The Revolution of the Moon
Andrea Camilleri, author of the popular Inspector Montalbano mystery series, brings us an entertaining historical novel, written with tongue firmly in cheek, set in 1677 Sicily. When Don Angel, the Spanish viceroy of Sicily, dies suddenly, he leaves a will naming his wife, Donna Eleonora, as his successor. She immediately dismisses the corrupt members of the royal council and passes laws lowering the price of bread and creating shelters for orphans and former prostitutes. In a land suffering from poverty and the resulting uprisings, she becomes a heroine of the common people. But the former councilors, who are afraid of having their crimes exposed and are horrified by the thought of a female ruler, plot their revenge. When Eleonora attempts to have the Bishop of Palermo tried for abusing choirboys, he asks the Pope to intervene and have her removed from office. The Bishop has people murdered to cover up his crimes, and with the choirboys’ families too afraid to testify against the Bishop, he may escape punishment.

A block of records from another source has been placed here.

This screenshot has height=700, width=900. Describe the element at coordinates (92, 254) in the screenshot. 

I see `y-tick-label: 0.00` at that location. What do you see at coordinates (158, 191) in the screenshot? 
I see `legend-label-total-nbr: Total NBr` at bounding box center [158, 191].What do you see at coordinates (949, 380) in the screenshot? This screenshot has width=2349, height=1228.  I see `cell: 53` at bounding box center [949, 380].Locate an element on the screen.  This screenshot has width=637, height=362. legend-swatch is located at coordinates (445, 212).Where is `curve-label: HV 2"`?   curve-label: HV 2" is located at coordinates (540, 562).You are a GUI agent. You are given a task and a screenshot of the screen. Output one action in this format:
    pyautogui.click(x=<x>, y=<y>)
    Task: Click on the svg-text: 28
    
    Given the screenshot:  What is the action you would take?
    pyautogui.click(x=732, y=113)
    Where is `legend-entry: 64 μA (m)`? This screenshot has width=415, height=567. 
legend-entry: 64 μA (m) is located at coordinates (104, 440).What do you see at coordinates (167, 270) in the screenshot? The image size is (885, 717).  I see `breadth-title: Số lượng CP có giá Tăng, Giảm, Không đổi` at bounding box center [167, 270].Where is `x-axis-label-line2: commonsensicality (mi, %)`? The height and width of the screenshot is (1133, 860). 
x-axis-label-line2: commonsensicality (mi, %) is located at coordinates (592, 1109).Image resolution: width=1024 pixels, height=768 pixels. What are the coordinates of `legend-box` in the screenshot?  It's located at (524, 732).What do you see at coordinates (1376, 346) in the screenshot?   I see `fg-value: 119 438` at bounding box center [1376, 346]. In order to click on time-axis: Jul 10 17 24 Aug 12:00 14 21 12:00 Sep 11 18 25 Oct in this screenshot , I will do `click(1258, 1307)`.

Will Eleonora succeed in having him arrested before the Pope decides to put her reign to an end?
Camilleri brings this little-known historical episode to life and makes Eleonora an admirable, intelligent heroine we all hope will triumph in the end, although history tells us to expect a bittersweet ending. Camilleri takes liberties with some facts to suit his narrative, but since the episode is so obscure, these should not bother the reader. The novel is sprinkled with humor throughout, and it may take some readers a while to get used to Camilleri’s particular sense of humor. But those who persist will be rewarded, and Eleonora, a woman forgotten by history, will come alive to the reader. I highly recommend this book to anyone who wants to discover a remarkable, forgotten woman.